We also design our products to abstract that complexity away. In CoCounsel Legal and Deep Research, we use multi-agent systems to coordinate model selection, content access, and validation behind the scenes, so the user sees a transparent, explainable result, not a swirling mix of models and prompts.
Recent model rollouts offer an important reminder: in enterprise AI, newer isn’t always better. Progress should be measured not just by technical benchmarks, but by the clarity, consistency, and confidence it delivers to real users. The systems that will define the next chapter aren’t just the most advanced, they’re the ones that work reliably, integrate seamlessly, and build trust from day one.

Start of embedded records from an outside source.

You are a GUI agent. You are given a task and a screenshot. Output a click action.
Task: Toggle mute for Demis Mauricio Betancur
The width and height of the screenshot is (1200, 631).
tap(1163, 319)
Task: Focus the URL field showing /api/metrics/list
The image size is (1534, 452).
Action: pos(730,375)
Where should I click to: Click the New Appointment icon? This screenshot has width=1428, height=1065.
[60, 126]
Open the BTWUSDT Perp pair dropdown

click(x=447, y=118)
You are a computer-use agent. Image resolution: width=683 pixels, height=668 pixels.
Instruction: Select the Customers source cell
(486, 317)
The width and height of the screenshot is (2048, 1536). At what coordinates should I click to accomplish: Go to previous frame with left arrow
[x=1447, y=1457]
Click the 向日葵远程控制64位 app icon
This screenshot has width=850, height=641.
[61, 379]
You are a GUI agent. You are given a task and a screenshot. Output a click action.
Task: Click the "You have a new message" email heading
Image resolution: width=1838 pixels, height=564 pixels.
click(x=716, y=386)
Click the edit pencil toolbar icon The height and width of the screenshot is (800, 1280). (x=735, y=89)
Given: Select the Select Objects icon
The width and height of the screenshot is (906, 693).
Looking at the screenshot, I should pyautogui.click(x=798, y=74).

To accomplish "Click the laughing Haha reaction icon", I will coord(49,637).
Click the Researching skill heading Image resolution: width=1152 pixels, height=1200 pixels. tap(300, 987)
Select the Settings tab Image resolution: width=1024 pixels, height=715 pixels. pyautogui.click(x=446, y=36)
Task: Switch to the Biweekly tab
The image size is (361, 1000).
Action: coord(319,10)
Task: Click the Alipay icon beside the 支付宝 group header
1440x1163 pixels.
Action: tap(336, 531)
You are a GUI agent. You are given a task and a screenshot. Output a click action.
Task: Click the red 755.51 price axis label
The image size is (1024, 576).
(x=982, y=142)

The reality is, there will be more disruption. We are all moving fast because the potential of AI is enormous and the demand for it is real. But speed does not have to come at the expense of the hard-earned trust of our customers. The more we treat disruption not as a cost of innovation, but as a signal to improve our processes—model governance, human oversight, testing frameworks—the better we will get at delivering AI that is not just powerful, but trustworthy. Over time, the industry will learn. We will see fewer rollbacks, clearer standards, and smarter integration. But that will only happen if we choose to build that way, with intention, transparency, and the end user in mind.
That’s the future we’re building toward. Not hype-proof. Trust-proof.